Vor nur zwei Jahren hat das Gegenteil den Zentralbanken und Unternehmensverbänden Kopfweh gemacbereitet. Die jährlichen Preiserhöhungen wollten und wollten nicht an das „Inflationsziel“ von 2 % herankommen. Die Geldmengenpolitik der EZB ging direkt in Aktienblasen statt in die Supermärkte und Firmeninvestitionen.

Beides, sowohl Niedrig- als auch Hochinflation, sind Krisenphänomene des Kapitalismus seit der globalen Rezession 2008. Die Hochinflation ist allerdings deutlich kurzfristiger existenzbedrohend für Arbeiter:innen, Erwerbslose und Arme. Um das effektiv zu verhindern, müssen wir um mutige Forderungen kämpfen, Preise beschränken und die wichtigsten Wirtschaftsbereiche von Heizung bis Lebensmitteln unter demokratische Kontrolle stellen. Und wir müssen verstehen, was sich da eigentlich tut. Eine marxistische Analyse ist zwar anstrengend, aber hilfreich.

Hochinflation ab 2022

„Die Inflation ist zurück“ haben unsere deutschen Genoss:innen von der Gruppe Arbeiter:innenmacht Anfang des Jahres geschrieben. „Inflation is here to stay“ verkündete die US-Zentralbank FED. In der anhaltenden Coronakrise sind dramatische Preissteigerungen in die imperialistischen Zentren zurückgekehrt mit Anstiegen, wie sie zum Beispiel Österreich seit den Ölpreisschocks der 1970er Jahre nicht mehr erlebt hat.
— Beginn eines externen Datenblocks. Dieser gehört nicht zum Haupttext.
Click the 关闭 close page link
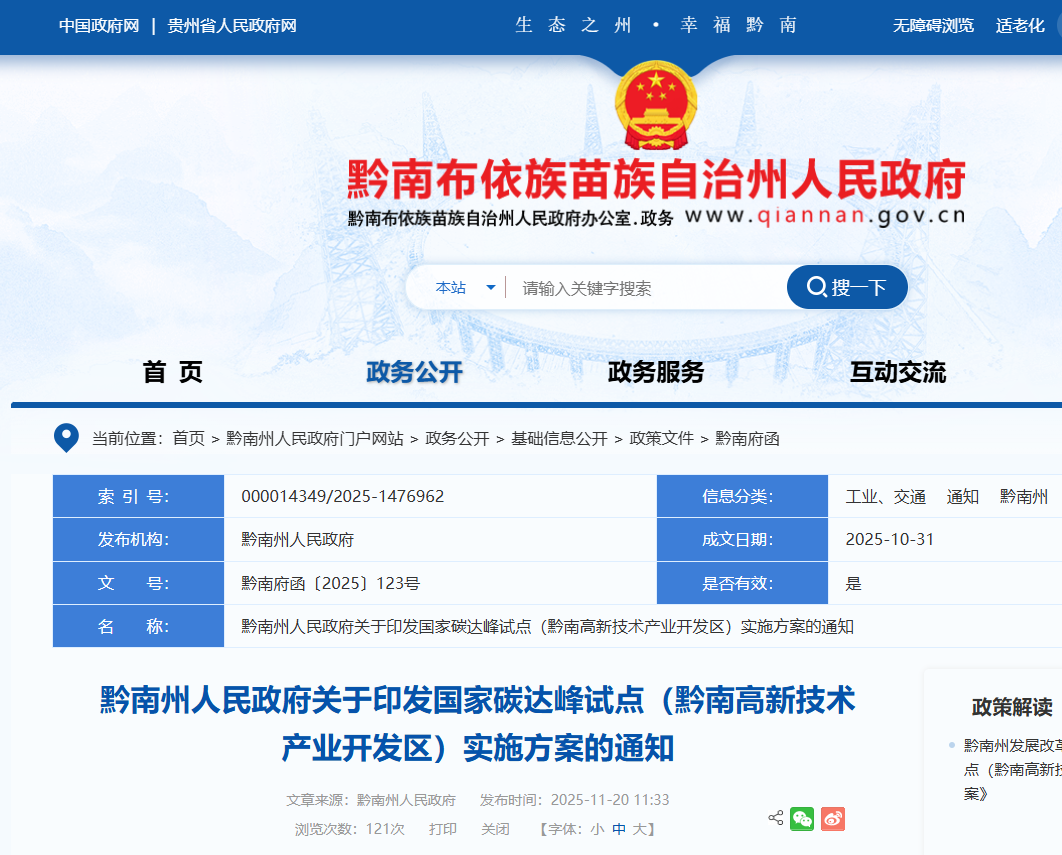The height and width of the screenshot is (855, 1062). [x=495, y=829]
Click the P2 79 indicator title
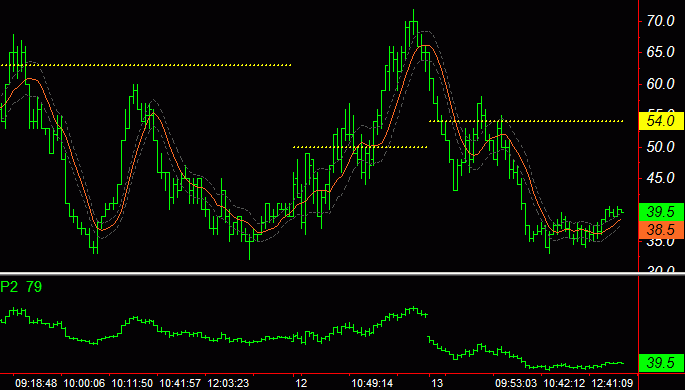This screenshot has width=685, height=390. 21,287
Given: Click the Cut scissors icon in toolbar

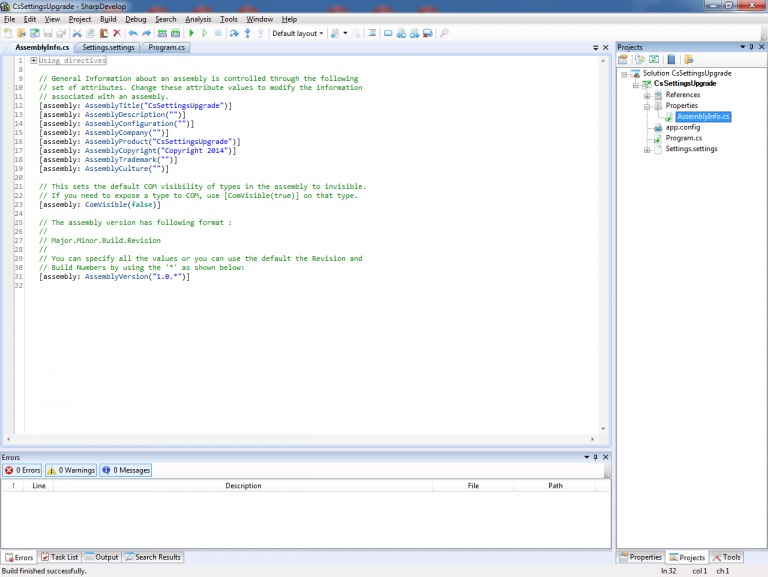Looking at the screenshot, I should (77, 33).
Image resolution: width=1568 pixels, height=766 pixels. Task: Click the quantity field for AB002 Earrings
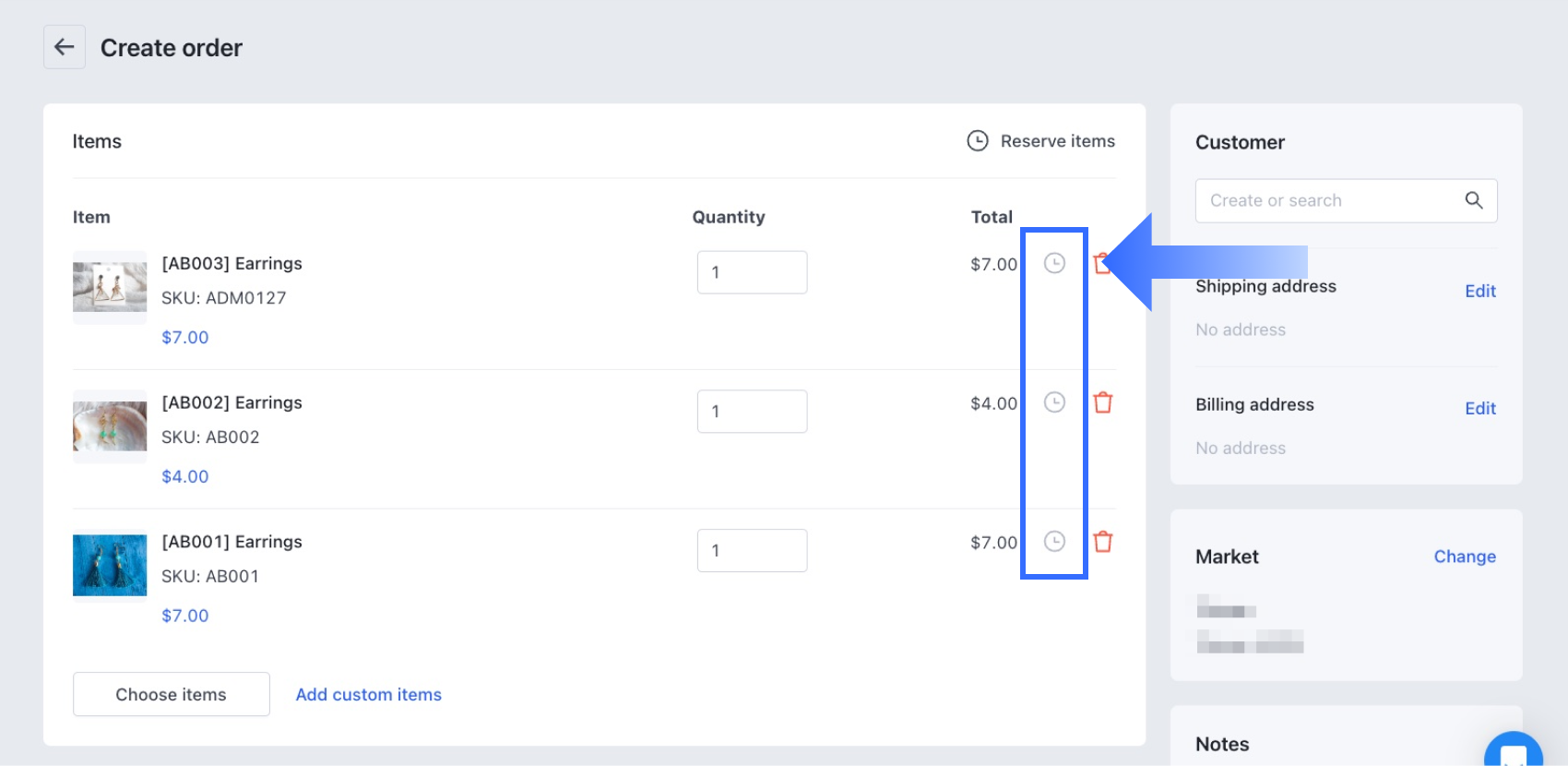click(x=752, y=412)
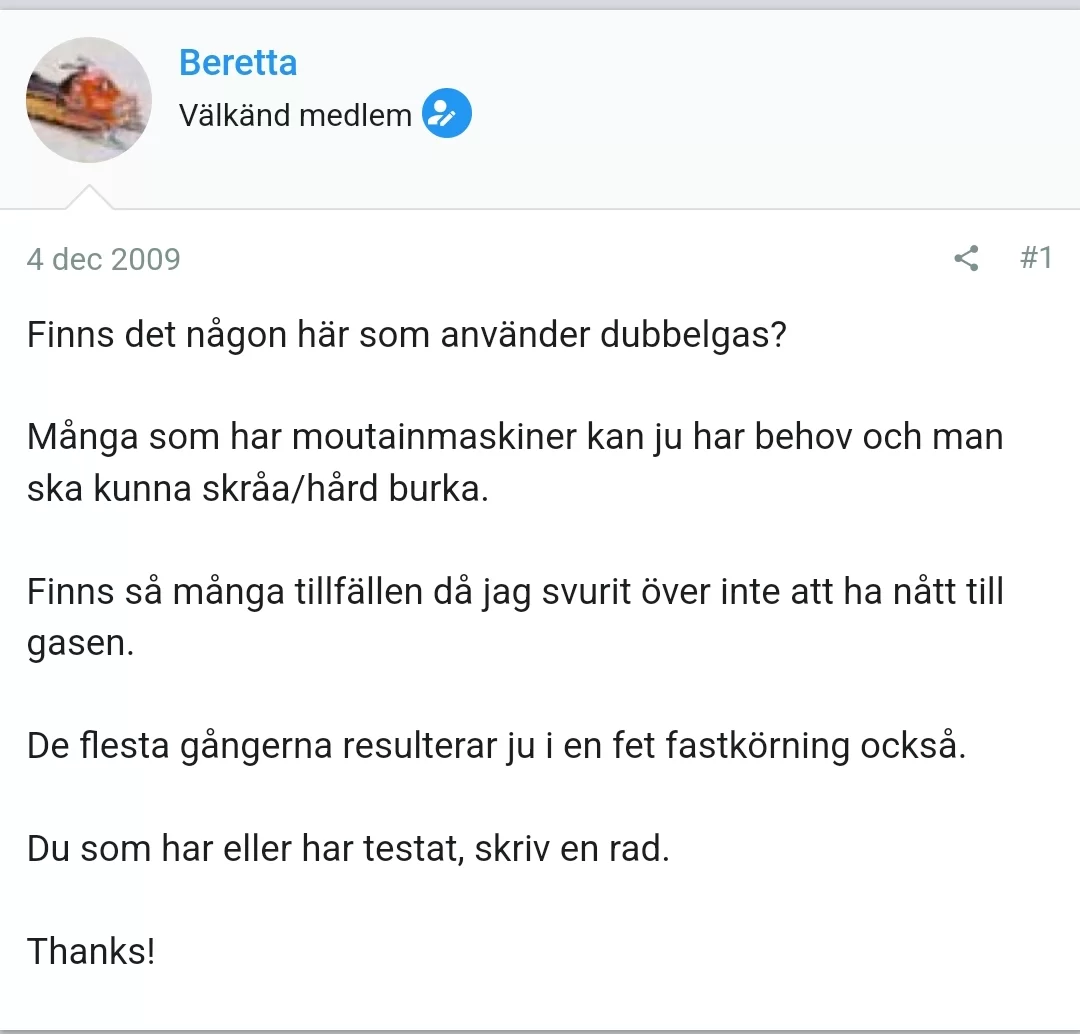Click the sentence starting 'De flesta gångerna'
The height and width of the screenshot is (1034, 1080).
click(496, 746)
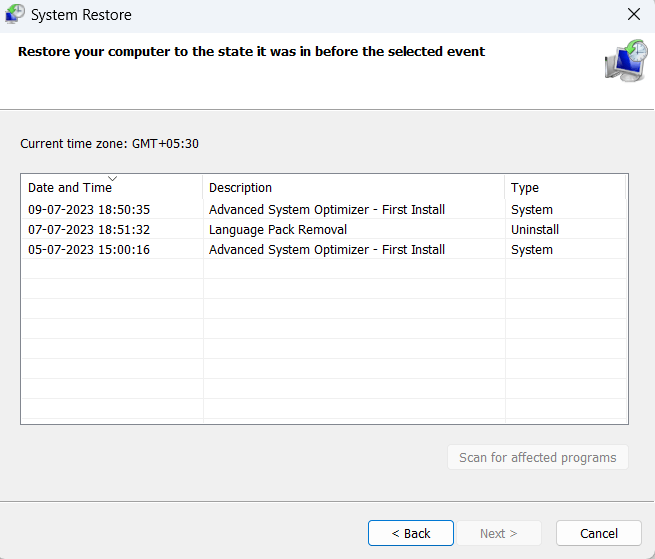Image resolution: width=655 pixels, height=559 pixels.
Task: Toggle the sort arrow above Date and Time
Action: pos(112,179)
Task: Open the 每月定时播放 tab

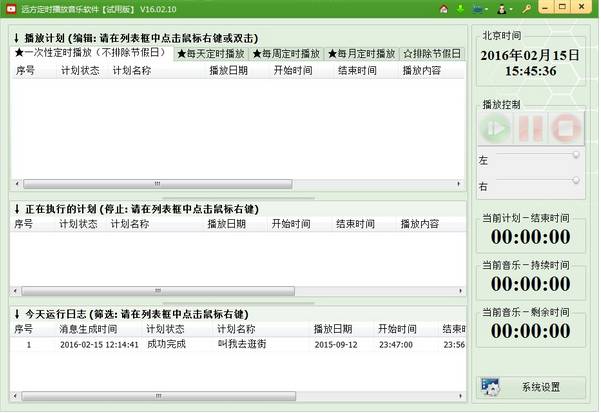Action: pos(360,53)
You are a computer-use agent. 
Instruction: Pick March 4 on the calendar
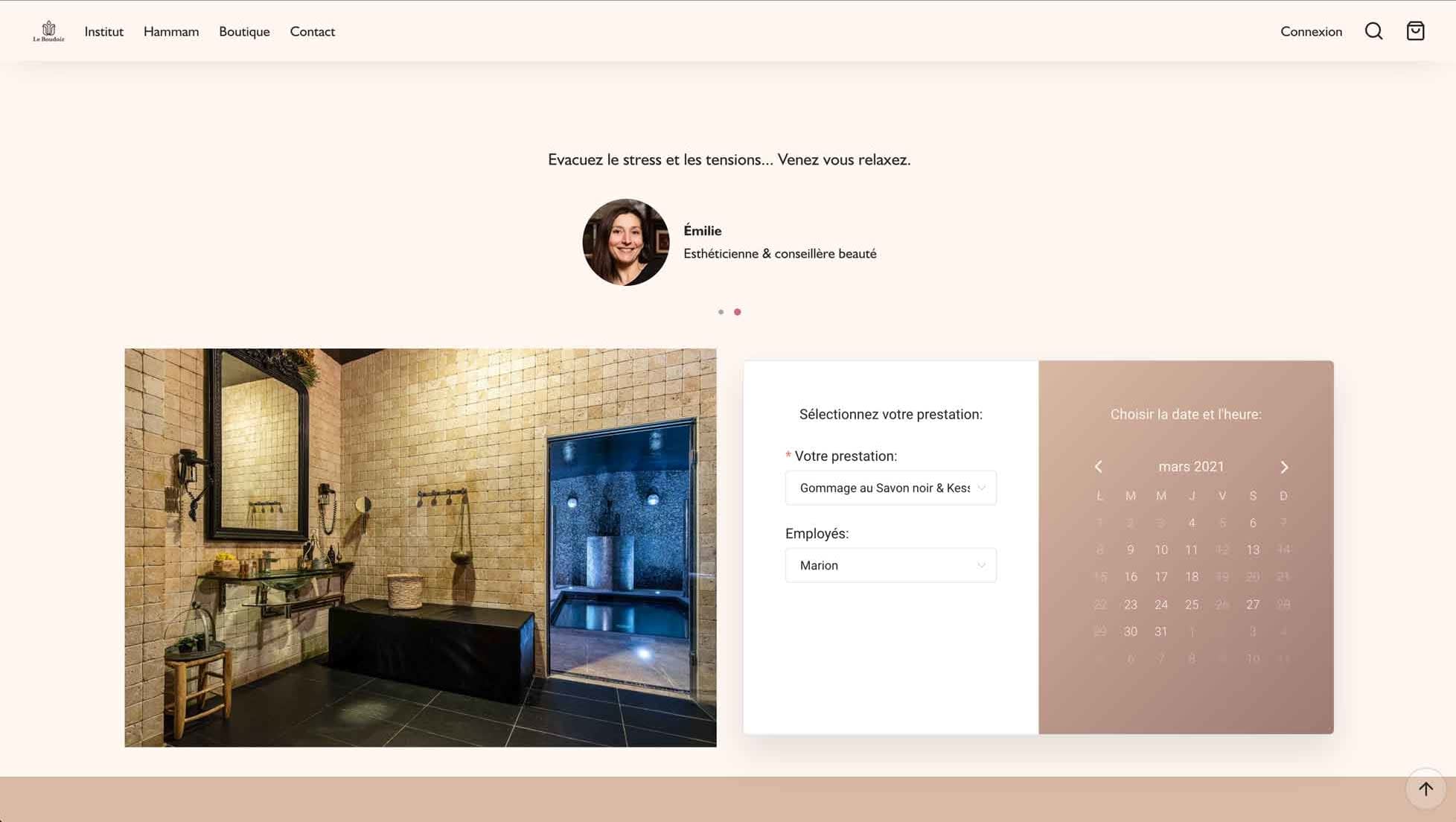pos(1192,523)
Das hat schon letztes Jahr begonnen. Im September 2021 lagen die durchschnittlichen „Verbraucher:innenpreise“ um 3,3 % über dem Vorjahresmonat. Der durchschnittliche Wocheneinkauf („Miniwarenkorb“) war sogar um 6,8 % teurer. Vor allem die Preise für Energie und Gastronomie sind damals schnell gestiegen, Preise, die im ersten Coronajahr 2020 stark gefallen waren.

Das war kein „Wiederaufholen“ zum Vorkrisenniveau, was die Preisexplosion 2022 klar zeigt. Mittlerweile gehen Wirtschaftsforscher:innen von einer Jahresinflation um die 10 % aus. Die Preise für Heizung und Strom haben sich verdoppelt bis vervierfacht. Wien Energie zum Beispiel hat dieses Jahr schon mehrmals die Preise für Strom, Gas und Fernwärme erhöht. Die „Preisindizes“, an denen sich diese Rechnungen orientieren, haben sich dieses Jahr für Gas vervierfacht (+ 323 %), für Strom mehr als verdreifacht (+ 249 %).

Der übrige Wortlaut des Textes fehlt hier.